Días después, Carlos Puyo Delgado notó su pesadumbre en las playas de Rockaway. Los dos estaban alojados en una misma habitación en el Park Inn Hotel en el distrito de Queens.
“Esa noche, -dijo- no sé si dormido o despierto, Rivera empezó a tener un ronquido seco y agudo, era como una especie de gorgoteo extraño”.
Puyo sintió que su garganta crepitaba, escuchó roncos aleteos y le parecieron burbujas en ebullición y creyó que eran gárgaras de roca fundida que eruptaban como un volcán insomne. Sin embargo, no se atrevió a interrumpirlo.
Rivera parecía dormido, estaba acurrucado en una cama adicional, resguardándose del frío.
Horas antes, Rivera le había confesado su malestar.
“Me siento enfermo” – le aseguró en la recepción del hotel.
El último adiós
Rivera afectado por una fiebre ciclópea había llegado tarde a la cita. Vestía un abrigo negro pesado, guantes de cuero y un sombrero gris con una cinta negra. En ese lugar, frente a la playa, estaba hospedada la delegación colombiana encargada de despedir, al día siguiente, al piloto Benjamín Méndez Rey antes de emprender una loca travesía por el Atlántico. Cuando arribó, todos dormían. Eran las 10 de la noche. Puyo lo recibió en el vestíbulo.
- “¿Qué te pasó?” – le dijo mientras le estrechaba la mano.
“Figúrate que he vuelto a sentir el malestar que me pillé en la selva”, le repitió. Puyo lo escuchó atento.
“Como a esa hora ya no había habitaciones disponibles, le sugerí al encargado del hotel que pusiera otra cama en mi cuarto”, recordó Puyo Delgado.
“A las cuatro de la mañana, habiendo pasado la noche en vela, nos levantamos porque el vuelo debía salir a las 4:30”, agregó.
El encargo
Poco antes de las 6 de la mañana de ese viernes 23 de noviembre de 1928, cuando el aviador colombiano se aprestaba a abordar el Curtiss con el que cruzaría el Atlántico, Rivera le entregó dos de los cuatro originales de “La Vorágine”.

MATERIAL PROPORCIONADO
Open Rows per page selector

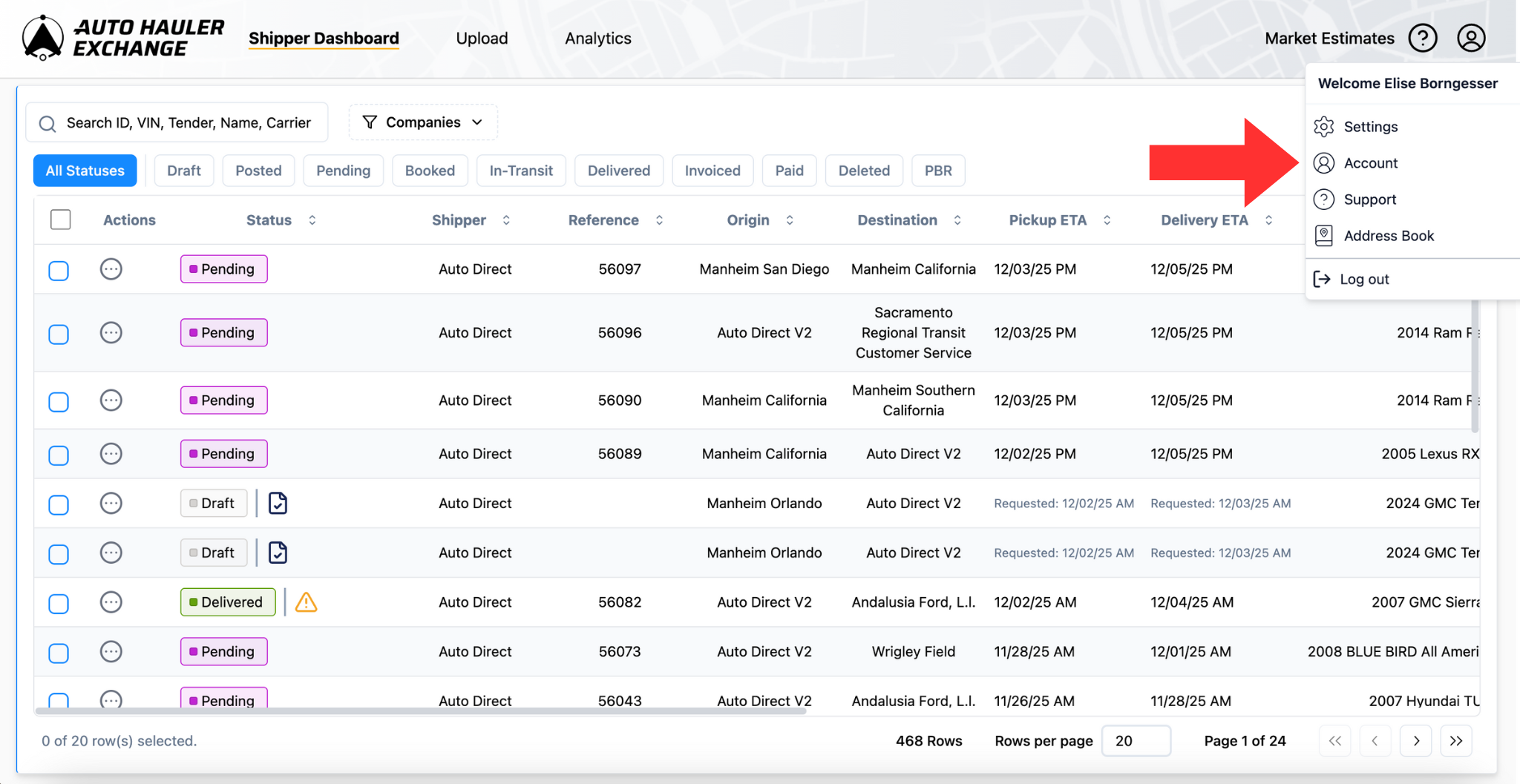point(1136,741)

ORDEN DE TRABAJO A
Reproduzca textualmente el tramo del fragmento del documento que va desde "Puyo sintió que" hasta "confesado su malestar.".
ORDEN DE TRABAJO B
Según el fragmento del documento, ¿qué le entregó Rivera al aviador colombiano antes de que abordara el Curtiss?

SOLUCIÓN PROPUESTA A
Puyo sintió que su garganta crepitaba, escuchó roncos aleteos y le parecieron burbujas en ebullición y creyó que eran gárgaras de roca fundida que eruptaban como un volcán insomne. Sin embargo, no se atrevió a interrumpirlo.
Rivera parecía dormido, estaba acurrucado en una cama adicional, resguardándose del frío.
Horas antes, Rivera le había confesado su malestar.

SOLUCIÓN PROPUESTA B
Dos de los cuatro originales de “La Vorágine”.